Tema de Direitos Humanos e Empresas ganha destaque na Faculdade de Direito da USP

O HOMA – Centro de Direitos Humanos e Empresas realizou durante os dias 23 a 25 de agosto de 2017 o IV Seminário Internacional de Direitos Humanos e Empresas na Faculdade de Direito da USP, em São Paulo. Durante o evento, que contou com uma larga participação da sociedade civil, por volta de 30 pesquisadores de mais de 20 instituições acadêmicas, dentre elas PUC-SP, UFBA, Unisinos, UniCEUB, UERJ, UFOP e UFRJ, e da sociedade civil, provenientes de países como Equador, Suíça, Uruguai, El Salvador, Costa Rica, Colômbia, Argentina e Espanha, apresentaram palestras sobre temas que versaram desde a discussões gerais e teóricas sobre o tema de direitos humanos e empresas, a discussões mais pautadas numa realidade prática, como é o caso da discussão acerca do processo de elaboração de um Tratado vinculante sobre a matéria, processo esse que se encontra em um momento histórico inédito.
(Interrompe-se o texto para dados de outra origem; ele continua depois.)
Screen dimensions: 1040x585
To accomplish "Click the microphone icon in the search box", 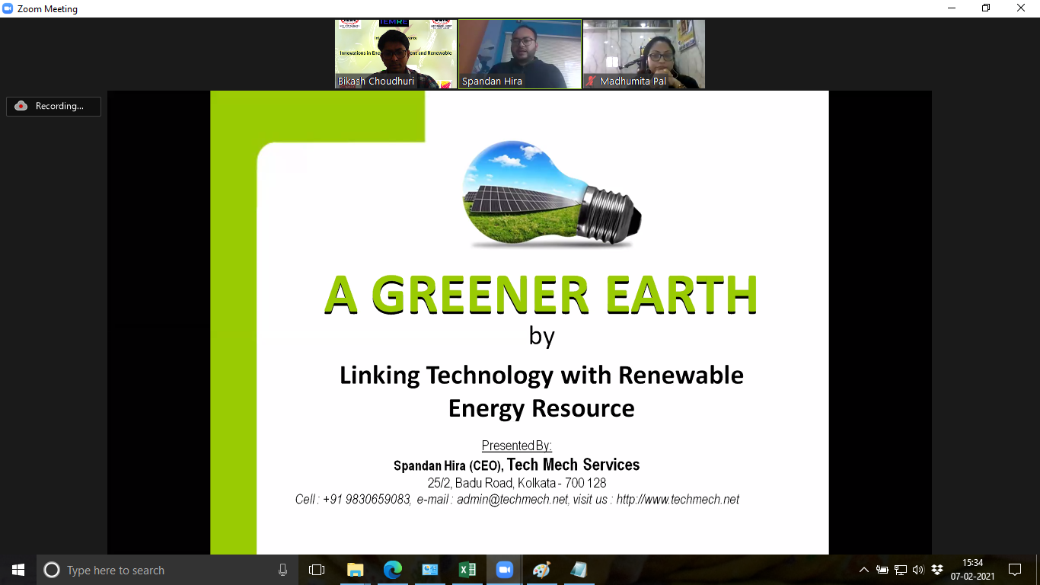I will pyautogui.click(x=283, y=570).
Isso porque ocorrerá no final deste mês de outubro a Terceira Sessão Intergovernamental de Negociação do Tratado sobre Empresas e Direitos Humanos, quando a representação do Equador, que preside o Grupo Intergovernamental, tem a incumbência, conforme a Res.26/9 do Conselho de Direitos Humanos da ONU, de apresentar um documento com elementos para o instrumento vinculante, inaugurando, portanto, uma nova fase em que se espera uma maior envolvimento ou resistência dos Estados e demais atores internacionais ao processo. Ou seja, a agenda em torno do tratado será uma realidade concreta que colocará à prova a capacidade de incidência qualificada da sociedade civil organizada, e de centros de pesquisa, a fim de expressar os anseios históricos de afetados e afetadas por violações de Direitos Humanos cometidas por empresas transnacionais, protegidas, até então, pelo marco de normas eminentemente não vinculantes.
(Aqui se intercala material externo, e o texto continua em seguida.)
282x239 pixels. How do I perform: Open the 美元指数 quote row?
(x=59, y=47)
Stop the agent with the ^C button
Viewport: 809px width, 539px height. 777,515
Neste sentido, a presença do Embaixador do Equador, Guillaume Jean Sebastien Long, e do Ministro na Missão Permanente do Equador em Genebra, Luís Espinosa-Salas foi de grande importância no seminário, enriquecendo enormemente esse debate. Ademais, a participação de pesquisadoras e pesquisadores provenientes da América Latina contribuíram para a partilha de ideias e experiências comuns a fim de permitir a construção de uma maior identidade latino-americana na luta contra a impunidade das empresas transnacionais que violam direitos humanos a partir do que é denominado de “arquitetura da impunidade”.
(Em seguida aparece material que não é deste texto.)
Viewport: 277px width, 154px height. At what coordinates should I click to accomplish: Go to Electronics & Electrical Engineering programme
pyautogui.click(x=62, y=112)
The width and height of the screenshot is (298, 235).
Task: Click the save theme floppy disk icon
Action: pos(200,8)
Desta forma, é com grande felicidade que IV Seminário pensado como mais um espaço cuja prioridade era reunir atores sociais e acadêmicos envolvidos neste campo, na América Latina, foi capaz de atrair mais parceiros a fim de que nos preparemos, tanto para a Terceira Sessão Intergovernamental de Negociação do Tratado, como para que possamos refletir sobre mecanismos a longo prazo capazes de oferecerem algumas alternativas de enfrentamento ao cenário político regional. Houve grande sucesso em proporcionar uma discussão sobre a necessidade de se reverter a chamada “lógica estadocêntrica” do Direito Internacional, abrindo-se terreno para o que aqui se denomina de um Direito “De baixo para cima”, isto é, um Direito construído a partir do diálogo com a sociedade, capaz de representar também o anseio dos Povos.